Regularly eating a high-fat/calorie diet could reduce the brain’s ability to regulate calorie intake. New research in rats published in The Journal of Physiology has found that after short periods of being fed a high-fat/high calorie diet, the brain adapts to react to what is being ingested and reduces the amount of food eaten to balance calorie intake.
The researchers, from Penn State College of Medicine in the United States, suggest that calorie intake is regulated in the short-term by cells called astrocytes (large star-shaped cells in the brain that regulate many different functions of neurons in the brain) that control the signaling pathway between the brain and the gut. Continuously eating a high-fat/calorie diet seems to disrupt this signaling pathway.
Understanding the brain’s role and the complex mechanisms that lead to overeating, a behavior that can lead to weight gain and obesity, could help develop therapies to treat it. Obesity is a global public-health concern because it is associated with increased risk of cardiovascular diseases and type 2 diabetes. In England, 63% of adults are considered above a healthy weight and around half of these are living with obesity. One in three children leaving primary school are overweight or obese.
Dr. Kirsteen Browning, Penn State College of Medicine, said, “Calorie intake seems to be regulated in the short-term by astrocytes. We found that a brief exposure (three to five days) of high-fat/calorie diet has the greatest effect on astrocytes, triggering the normal signaling pathway to control the stomach. Over time, astrocytes seem to desensitize to the high-fat food. Around 10–14 days of eating high-fat/calorie diet, astrocytes seem to fail to react, and the brain’s ability to regulate calorie intake seems to be lost. This disrupts the signaling to the stomach and delays how it empties.”
Astrocytes initially react when high-fat/calorie food is ingested. Their activation triggers the release of gliotransmitters, chemicals (including glutamate and ATP) that excite nerve cells and enable normal signaling pathways to stimulate neurons that control how the stomach works. This ensures the stomach contracts correctly to fill and empty in response to food passing through the digestive system. When astrocytes are inhibited, the cascade is disrupted.
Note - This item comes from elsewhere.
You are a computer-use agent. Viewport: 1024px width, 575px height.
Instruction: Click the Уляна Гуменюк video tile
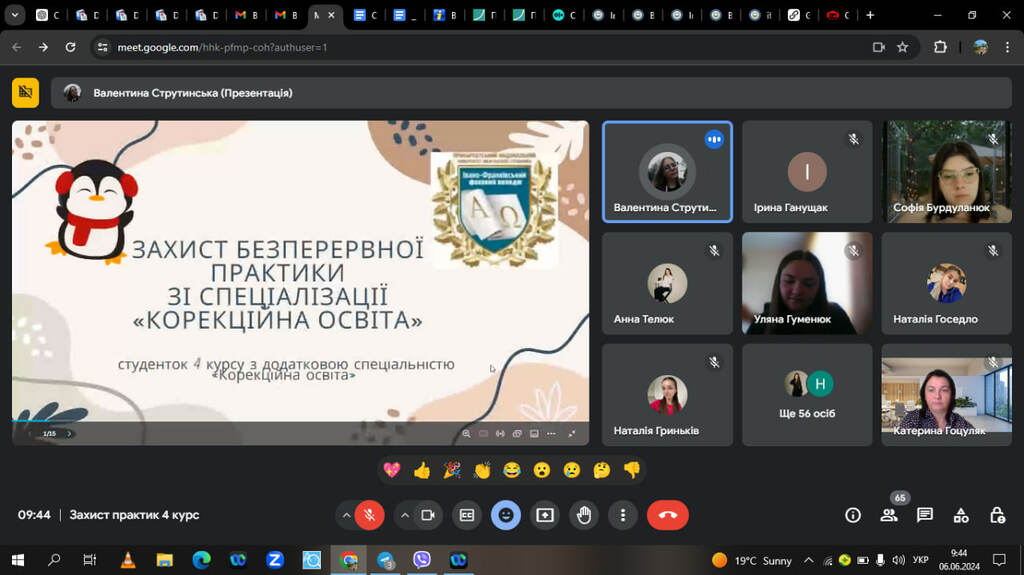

The decrease in signaling chemicals leads to a delay in digestion because the stomach doesn’t fill and empty appropriately.
The vigorous investigation used behavioral observation to monitor food intake in rats (N=205, 133 males, 72 females) which were fed a control or high-fat/calorie diet for one, three, five or 14 days. This was combined with pharmacological and specialist genetic approaches (both in vivo and in vitro) to target distinct neural circuits, enabling the researchers to specifically inhibit astrocytes in a particular region of the brainstem (the posterior part of the brain that connects the brain to the spinal cord) so they could assess how individual neurons behaved as they studied the rats’ behavior while they were awake.
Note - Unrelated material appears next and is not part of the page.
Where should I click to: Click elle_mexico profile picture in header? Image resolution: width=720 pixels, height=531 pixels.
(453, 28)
Human studies must be carried out to confirm whether the same mechanism occurs in humans. If this is the case, further testing will be required to assess whether the mechanism could be safely targeted without disrupting other neural pathways.
The researchers have plans to further explore the mechanism. Dr. Browning said, “We have yet to find out whether the loss of astrocyte activity and the signaling mechanism is the cause of overeating or that it occurs in response to the overeating. We are eager to find out whether it is possible to reactivate the brain’s apparent lost ability to regulate calorie intake. If this is the case, it could lead to interventions to help restore calorie regulation in humans.”